Sur le pont emblématique qui enjambe le fleuve Yalu, démarcation entre les deux pays, une vingtaine de camions faisaient la queue mercredi en attendant d'effectuer les formalités douanières pour entrer dans la ville chinoise de Dandong, a constaté l'AFP.
Quelque 70% du commerce bilatéral sino-nord-coréen passe par cette localité frontalière de l'ex-Mandchourie, dans le Liaoning (nord-est).
Et au lendemain du test par Pyongyang d'un missile balistique intercontinental, les affaires semblaient s'y poursuivre comme à l'ordinaire.
Certes, les sanctions adoptées par les Nations unies, destinées à enrayer l'essor du programme nucléaire du régime stalinien, n'interdisent pas tous les échanges commerciaux avec la Corée du Nord.
Mais le président américain Donald Trump a violemment fustigé mercredi l'appui économique persistant qu'apporte le régime chinois à son voisin, dont il demeure le principal allié.
A Dandong, les commerçants assurent que leur activité prospère comme auparavant, et des chauffeurs de taxis affirment n'avoir constaté aucune baisse, ces derniers jours, du nombre de marchands nord-coréens en ville.
Les sanctions de l'ONU bannissent, outre le charbon, tout commerce d'or ; mais à en croire la gérante d'une boutique au bord du Yalu, ses employés n'ont eu aucun problème à se rendre en Corée du Nord ces derniers mois pour acquérir or et argent.
'Aucune perturbation'
Selon cette gérante, s'exprimant sous couvert d'anonymat, ces métaux précieux bruts sont envoyés à Canton (sud) pour fabriquer bagues et bracelets.
"Comme les matières premières sont bon marché (en Corée du Nord), cela permet de casser les prix pour le produit fini ici en Chine!", commente-t-elle. "Nous travaillons avec nos fournisseurs nord-coréens depuis des années, et continuons d'opérer normalement."
Dans la même rue, M. Yan, employé d'une boutique faisant négoce de métaux précieux comme de textile, confirme n'avoir enregistré "aucune perturbation".
"La plupart de nos articles viennent de Corée du Nord. Mais il y aussi ces robes, confectionnées par des ouvriers nord-coréens venus travailler dans des usines de Dandong", explique-t-il. Autant de sources de devises pour le régime stalinien.

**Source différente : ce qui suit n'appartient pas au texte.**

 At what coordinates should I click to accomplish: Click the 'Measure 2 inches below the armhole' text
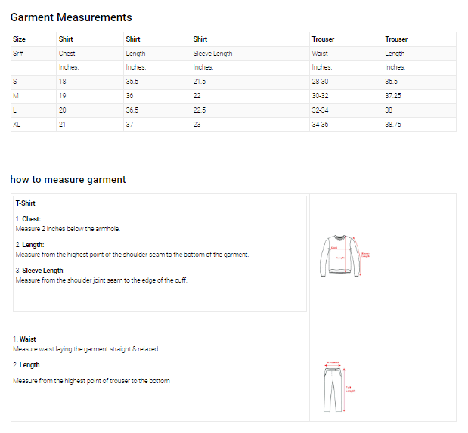pyautogui.click(x=67, y=229)
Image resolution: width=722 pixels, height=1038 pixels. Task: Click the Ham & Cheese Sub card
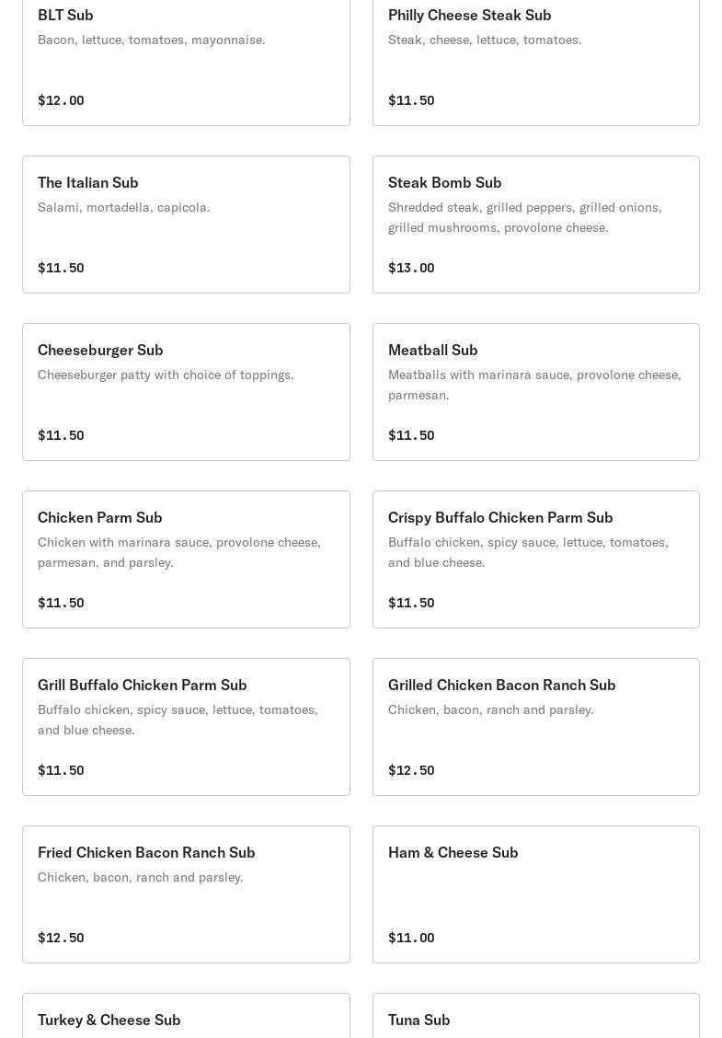tap(536, 894)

Certes, conformément à la résolution onusienne, la Chine a suspendu mi-février ses importations de charbon nord-coréen, lesquelles avaient rapporté à Pyongyang 1,19 milliard de dollars en 2016.
Pour autant, Donald Trump s'est indigné dans un tweet mercredi que le commerce chinois avec la Corée du Nord ait malgré tout "augmenté d'au moins 40% au premier trimestre".
De fait, sur les trois premiers mois de 2017, le commerce total entre les deux pays, calculé en yuans, a gonflé de 37,4% sur un an, selon des chiffres des douanes chinoises. Exprimée en dollars, la hausse est de 30,6%.
La raison: un bond des achats chinois de charbon avant leur suspension, mais surtout une envolée des exportations chinoises vers la Corée du Nord. Ces dernières (électroménager, pièces mécaniques, textile...) ont gonflé de 44% en dollars pour les cinq premiers mois de l'année.
Croisières très prisées
Plombées après l'arrêt des cargaisons de charbon, les importations chinoises ont en revanche diminué de moitié entre janvier et avril, tombant sous la barre des 100 millions de dollars/mois.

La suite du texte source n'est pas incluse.